Directions: Retype each record exactly, please. Skip none.

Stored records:
>>>

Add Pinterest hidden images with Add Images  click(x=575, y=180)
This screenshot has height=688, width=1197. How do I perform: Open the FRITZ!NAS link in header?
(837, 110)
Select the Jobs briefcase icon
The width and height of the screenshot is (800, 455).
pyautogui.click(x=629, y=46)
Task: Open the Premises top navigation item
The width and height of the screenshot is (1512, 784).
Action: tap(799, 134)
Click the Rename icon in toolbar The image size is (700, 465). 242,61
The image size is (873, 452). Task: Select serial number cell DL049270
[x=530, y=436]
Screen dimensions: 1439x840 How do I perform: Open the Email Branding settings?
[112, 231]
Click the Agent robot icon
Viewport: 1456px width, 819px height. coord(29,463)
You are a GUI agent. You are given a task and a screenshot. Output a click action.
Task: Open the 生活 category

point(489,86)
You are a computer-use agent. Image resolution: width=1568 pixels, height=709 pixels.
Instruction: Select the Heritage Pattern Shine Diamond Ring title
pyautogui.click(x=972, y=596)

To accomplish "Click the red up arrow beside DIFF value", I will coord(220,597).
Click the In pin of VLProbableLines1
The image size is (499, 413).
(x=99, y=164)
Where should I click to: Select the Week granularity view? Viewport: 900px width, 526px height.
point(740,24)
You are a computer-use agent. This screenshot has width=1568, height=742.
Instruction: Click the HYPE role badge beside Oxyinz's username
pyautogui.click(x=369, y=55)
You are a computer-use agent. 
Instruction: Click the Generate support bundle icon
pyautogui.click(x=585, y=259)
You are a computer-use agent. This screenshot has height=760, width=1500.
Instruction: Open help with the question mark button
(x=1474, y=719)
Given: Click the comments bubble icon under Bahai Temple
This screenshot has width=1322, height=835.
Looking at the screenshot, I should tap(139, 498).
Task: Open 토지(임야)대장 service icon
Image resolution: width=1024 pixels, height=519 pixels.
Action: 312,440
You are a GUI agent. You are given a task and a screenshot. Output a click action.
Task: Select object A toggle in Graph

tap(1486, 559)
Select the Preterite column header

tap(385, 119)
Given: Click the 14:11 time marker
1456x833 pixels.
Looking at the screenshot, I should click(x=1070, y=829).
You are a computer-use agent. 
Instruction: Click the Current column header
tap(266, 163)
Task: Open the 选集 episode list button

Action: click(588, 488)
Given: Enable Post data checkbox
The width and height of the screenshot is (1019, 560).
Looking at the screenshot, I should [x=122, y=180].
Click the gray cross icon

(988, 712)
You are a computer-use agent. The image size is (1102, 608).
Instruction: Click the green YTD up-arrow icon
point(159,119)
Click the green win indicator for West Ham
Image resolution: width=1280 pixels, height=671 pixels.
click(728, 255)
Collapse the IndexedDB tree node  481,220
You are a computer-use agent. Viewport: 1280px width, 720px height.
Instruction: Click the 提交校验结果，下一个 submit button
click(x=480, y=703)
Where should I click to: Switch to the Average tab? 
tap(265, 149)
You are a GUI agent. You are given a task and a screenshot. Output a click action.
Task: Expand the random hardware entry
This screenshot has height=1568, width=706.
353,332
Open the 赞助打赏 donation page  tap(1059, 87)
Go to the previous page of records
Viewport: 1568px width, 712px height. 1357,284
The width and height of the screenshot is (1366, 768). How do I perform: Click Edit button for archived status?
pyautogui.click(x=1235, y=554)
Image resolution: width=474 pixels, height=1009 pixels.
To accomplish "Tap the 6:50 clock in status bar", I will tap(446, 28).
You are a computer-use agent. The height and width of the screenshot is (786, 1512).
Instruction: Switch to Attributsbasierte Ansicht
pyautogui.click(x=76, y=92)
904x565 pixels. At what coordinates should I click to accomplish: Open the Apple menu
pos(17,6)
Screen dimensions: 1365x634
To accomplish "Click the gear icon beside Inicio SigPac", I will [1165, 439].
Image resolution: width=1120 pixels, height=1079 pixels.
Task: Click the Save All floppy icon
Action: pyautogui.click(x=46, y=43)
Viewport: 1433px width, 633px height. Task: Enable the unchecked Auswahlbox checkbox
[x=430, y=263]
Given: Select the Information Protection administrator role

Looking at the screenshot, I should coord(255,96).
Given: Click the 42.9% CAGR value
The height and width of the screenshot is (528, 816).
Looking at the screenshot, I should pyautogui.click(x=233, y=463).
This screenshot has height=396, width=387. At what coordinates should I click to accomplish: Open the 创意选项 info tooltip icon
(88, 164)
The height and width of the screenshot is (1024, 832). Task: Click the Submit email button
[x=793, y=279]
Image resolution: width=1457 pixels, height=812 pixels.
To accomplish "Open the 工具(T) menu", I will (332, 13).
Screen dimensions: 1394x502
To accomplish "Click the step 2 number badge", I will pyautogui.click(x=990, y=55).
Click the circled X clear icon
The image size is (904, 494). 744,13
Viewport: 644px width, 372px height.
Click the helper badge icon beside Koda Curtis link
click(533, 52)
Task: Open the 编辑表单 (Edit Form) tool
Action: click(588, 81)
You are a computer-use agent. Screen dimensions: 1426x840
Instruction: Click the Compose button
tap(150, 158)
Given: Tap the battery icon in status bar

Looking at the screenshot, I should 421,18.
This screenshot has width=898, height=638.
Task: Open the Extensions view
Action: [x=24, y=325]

<<<

Response for this exercise:
Add Pinterest hidden images with Add Images  click(x=575, y=180)
This screenshot has height=688, width=1197. How do I perform: Open the FRITZ!NAS link in header?
(837, 110)
Select the Jobs briefcase icon
The width and height of the screenshot is (800, 455).
pyautogui.click(x=629, y=46)
Task: Open the Premises top navigation item
The width and height of the screenshot is (1512, 784).
Action: tap(799, 134)
Click the Rename icon in toolbar The image size is (700, 465). 242,61
The image size is (873, 452). Task: Select serial number cell DL049270
[x=530, y=436]
Screen dimensions: 1439x840 How do I perform: Open the Email Branding settings?
[112, 231]
Click the Agent robot icon
Viewport: 1456px width, 819px height. coord(29,463)
You are a GUI agent. You are given a task and a screenshot. Output a click action.
Task: Open the 生活 category

point(489,86)
You are a computer-use agent. Image resolution: width=1568 pixels, height=709 pixels.
Instruction: Select the Heritage Pattern Shine Diamond Ring title
pyautogui.click(x=972, y=596)

To accomplish "Click the red up arrow beside DIFF value", I will coord(220,597).
Click the In pin of VLProbableLines1
The image size is (499, 413).
(x=99, y=164)
Where should I click to: Select the Week granularity view? Viewport: 900px width, 526px height.
point(740,24)
You are a computer-use agent. This screenshot has width=1568, height=742.
Instruction: Click the HYPE role badge beside Oxyinz's username
pyautogui.click(x=369, y=55)
You are a computer-use agent. 
Instruction: Click the Generate support bundle icon
pyautogui.click(x=585, y=259)
You are a computer-use agent. This screenshot has height=760, width=1500.
Instruction: Open help with the question mark button
(x=1474, y=719)
Given: Click the comments bubble icon under Bahai Temple
This screenshot has width=1322, height=835.
Looking at the screenshot, I should tap(139, 498).
Task: Open 토지(임야)대장 service icon
Image resolution: width=1024 pixels, height=519 pixels.
Action: 312,440
You are a GUI agent. You are given a task and a screenshot. Output a click action.
Task: Select object A toggle in Graph

tap(1486, 559)
Select the Preterite column header

tap(385, 119)
Given: Click the 14:11 time marker
1456x833 pixels.
Looking at the screenshot, I should click(x=1070, y=829).
You are a computer-use agent. 
Instruction: Click the Current column header
tap(266, 163)
Task: Open the 选集 episode list button

Action: click(588, 488)
Given: Enable Post data checkbox
The width and height of the screenshot is (1019, 560).
Looking at the screenshot, I should [x=122, y=180].
Click the gray cross icon

(988, 712)
You are a computer-use agent. The image size is (1102, 608).
Instruction: Click the green YTD up-arrow icon
point(159,119)
Click the green win indicator for West Ham
Image resolution: width=1280 pixels, height=671 pixels.
click(728, 255)
Collapse the IndexedDB tree node  481,220
You are a computer-use agent. Viewport: 1280px width, 720px height.
Instruction: Click the 提交校验结果，下一个 submit button
click(x=480, y=703)
Where should I click to: Switch to the Average tab? 
tap(265, 149)
You are a GUI agent. You are given a task and a screenshot. Output a click action.
Task: Expand the random hardware entry
This screenshot has height=1568, width=706.
353,332
Open the 赞助打赏 donation page  tap(1059, 87)
Go to the previous page of records
Viewport: 1568px width, 712px height. 1357,284
The width and height of the screenshot is (1366, 768). How do I perform: Click Edit button for archived status?
pyautogui.click(x=1235, y=554)
Image resolution: width=474 pixels, height=1009 pixels.
To accomplish "Tap the 6:50 clock in status bar", I will tap(446, 28).
You are a computer-use agent. The height and width of the screenshot is (786, 1512).
Instruction: Switch to Attributsbasierte Ansicht
pyautogui.click(x=76, y=92)
904x565 pixels. At what coordinates should I click to accomplish: Open the Apple menu
pos(17,6)
Screen dimensions: 1365x634
To accomplish "Click the gear icon beside Inicio SigPac", I will [1165, 439].
Image resolution: width=1120 pixels, height=1079 pixels.
Task: Click the Save All floppy icon
Action: pyautogui.click(x=46, y=43)
Viewport: 1433px width, 633px height. Task: Enable the unchecked Auswahlbox checkbox
[x=430, y=263]
Given: Select the Information Protection administrator role

Looking at the screenshot, I should coord(255,96).
Given: Click the 42.9% CAGR value
The height and width of the screenshot is (528, 816).
Looking at the screenshot, I should pyautogui.click(x=233, y=463).
This screenshot has height=396, width=387. At what coordinates should I click to accomplish: Open the 创意选项 info tooltip icon
(88, 164)
The height and width of the screenshot is (1024, 832). Task: Click the Submit email button
[x=793, y=279]
Image resolution: width=1457 pixels, height=812 pixels.
To accomplish "Open the 工具(T) menu", I will (332, 13).
Screen dimensions: 1394x502
To accomplish "Click the step 2 number badge", I will pyautogui.click(x=990, y=55).
Click the circled X clear icon
The image size is (904, 494). 744,13
Viewport: 644px width, 372px height.
Click the helper badge icon beside Koda Curtis link
click(533, 52)
Task: Open the 编辑表单 (Edit Form) tool
Action: click(588, 81)
You are a computer-use agent. Screen dimensions: 1426x840
Instruction: Click the Compose button
tap(150, 158)
Given: Tap the battery icon in status bar

Looking at the screenshot, I should 421,18.
This screenshot has width=898, height=638.
Task: Open the Extensions view
Action: [x=24, y=325]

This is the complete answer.